### Source material
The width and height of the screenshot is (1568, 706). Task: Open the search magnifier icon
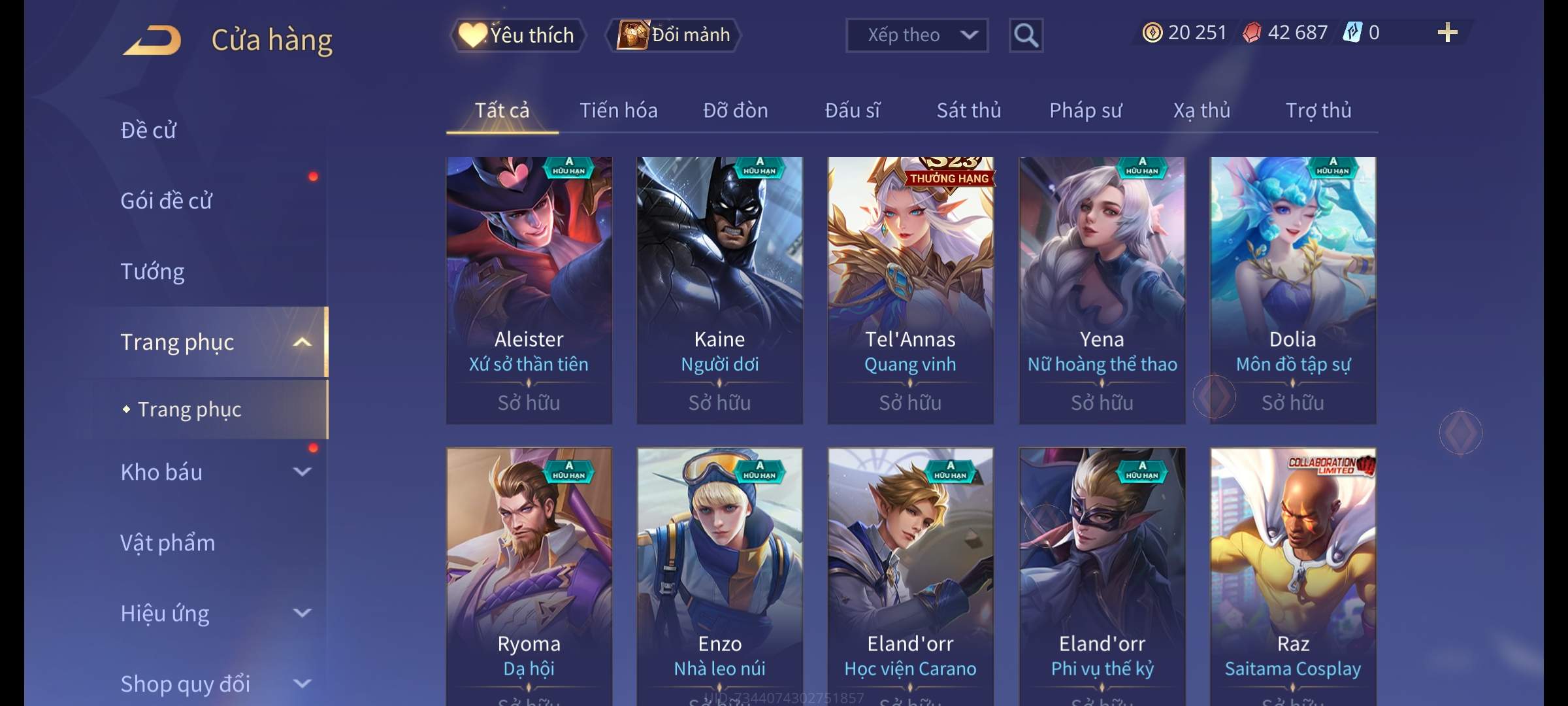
---
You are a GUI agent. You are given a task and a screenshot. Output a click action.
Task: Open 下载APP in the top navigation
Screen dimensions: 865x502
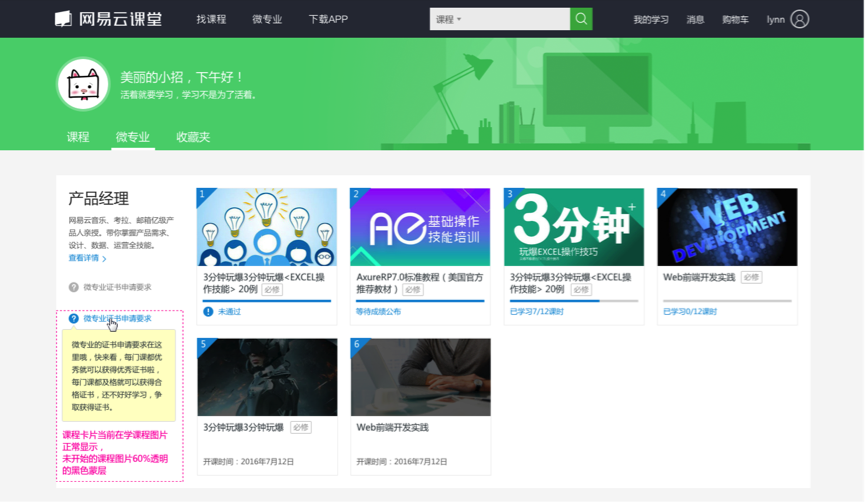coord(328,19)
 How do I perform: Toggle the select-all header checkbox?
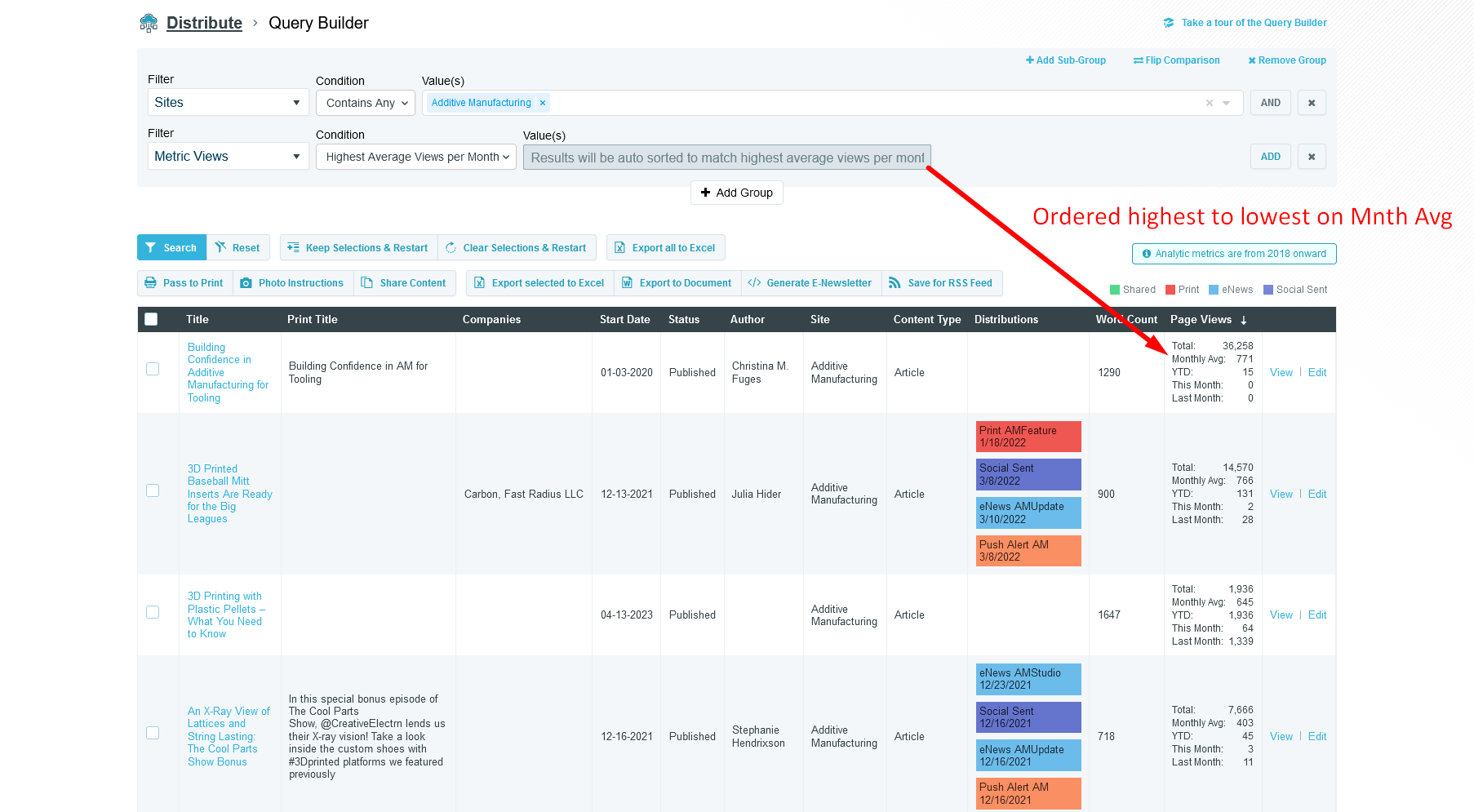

### Set problem
Pull out each line from the rows above that contains the string "Open". Only matches with the same capitalization count.

### Answer below
The width and height of the screenshot is (1568, 706). Task: Open the search magnifier icon
Task: Open 下载APP in the top navigation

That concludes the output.